DATA SECTION »
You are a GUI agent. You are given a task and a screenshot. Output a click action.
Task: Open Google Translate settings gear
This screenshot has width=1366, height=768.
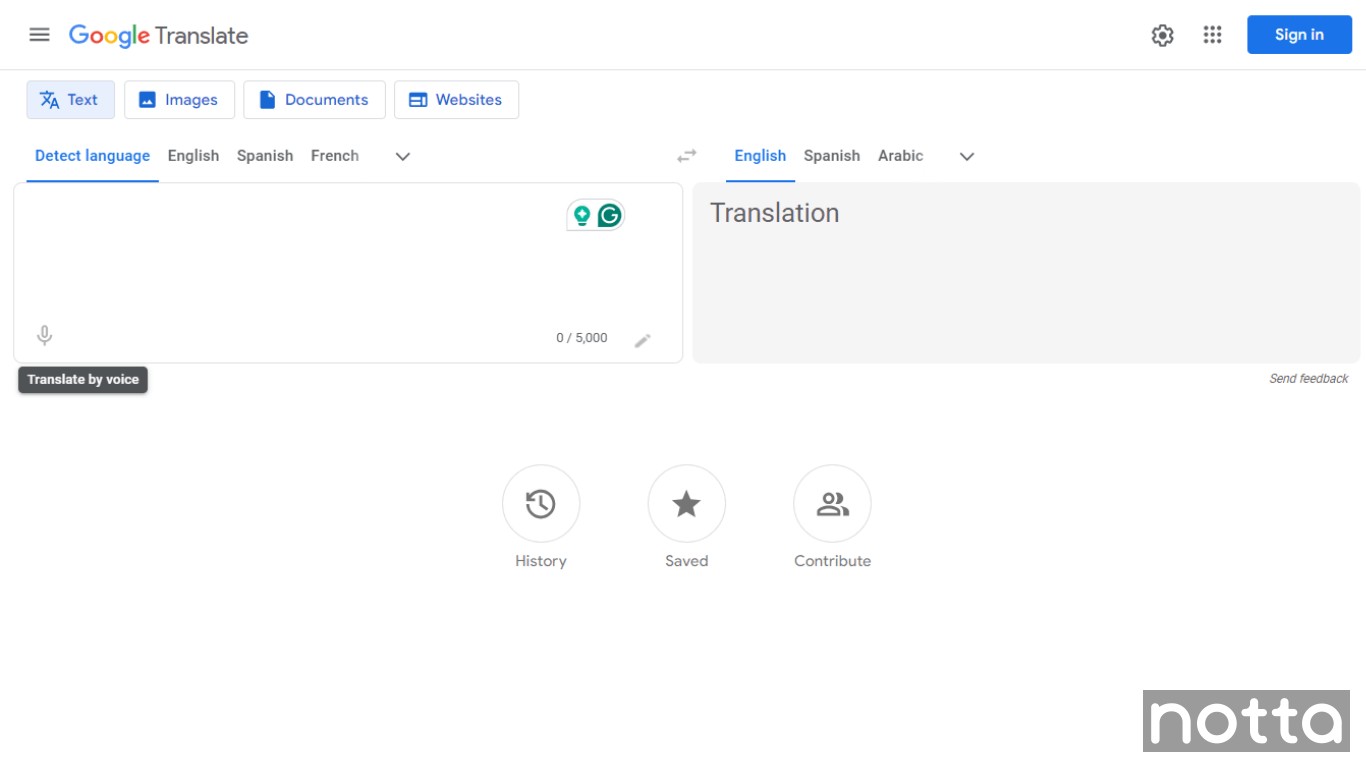coord(1162,34)
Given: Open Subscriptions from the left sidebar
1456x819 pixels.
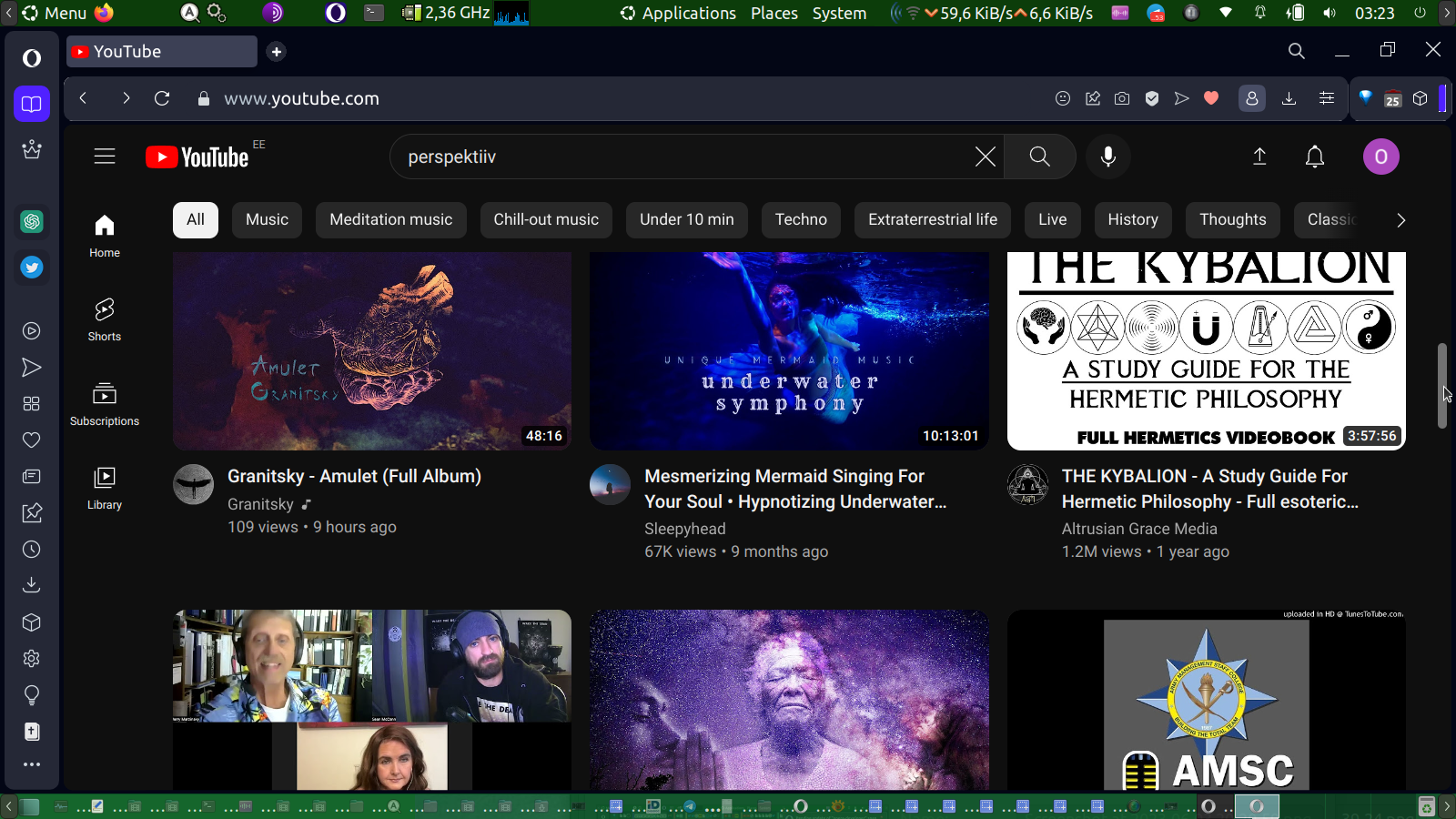Looking at the screenshot, I should click(105, 404).
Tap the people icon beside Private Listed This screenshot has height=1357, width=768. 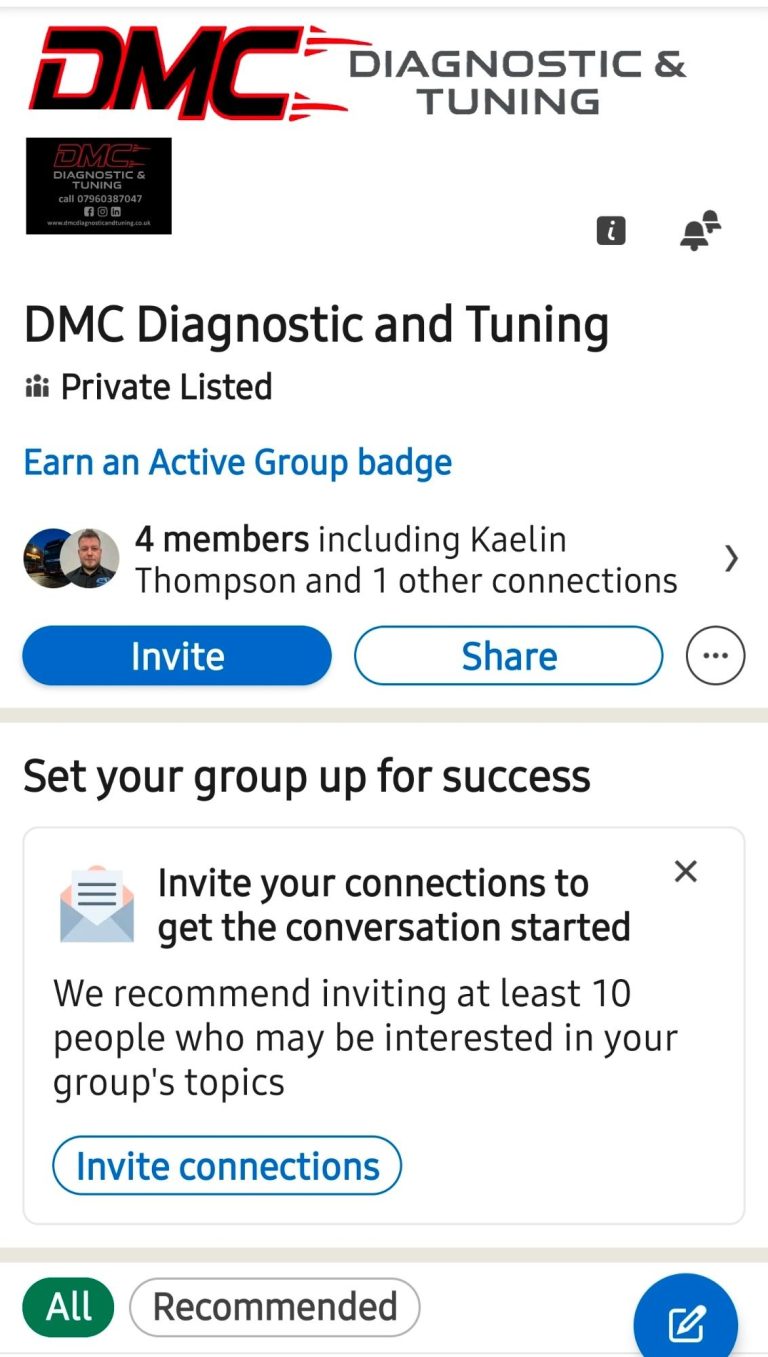(36, 387)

WHAT YOU HAVE TO DO » Only lines of the material that contain the word "Open" belong in the answer; copy each one.

EXERCISE ANSWER »
Task: Open Google Translate settings gear
Given: Open Subscriptions from the left sidebar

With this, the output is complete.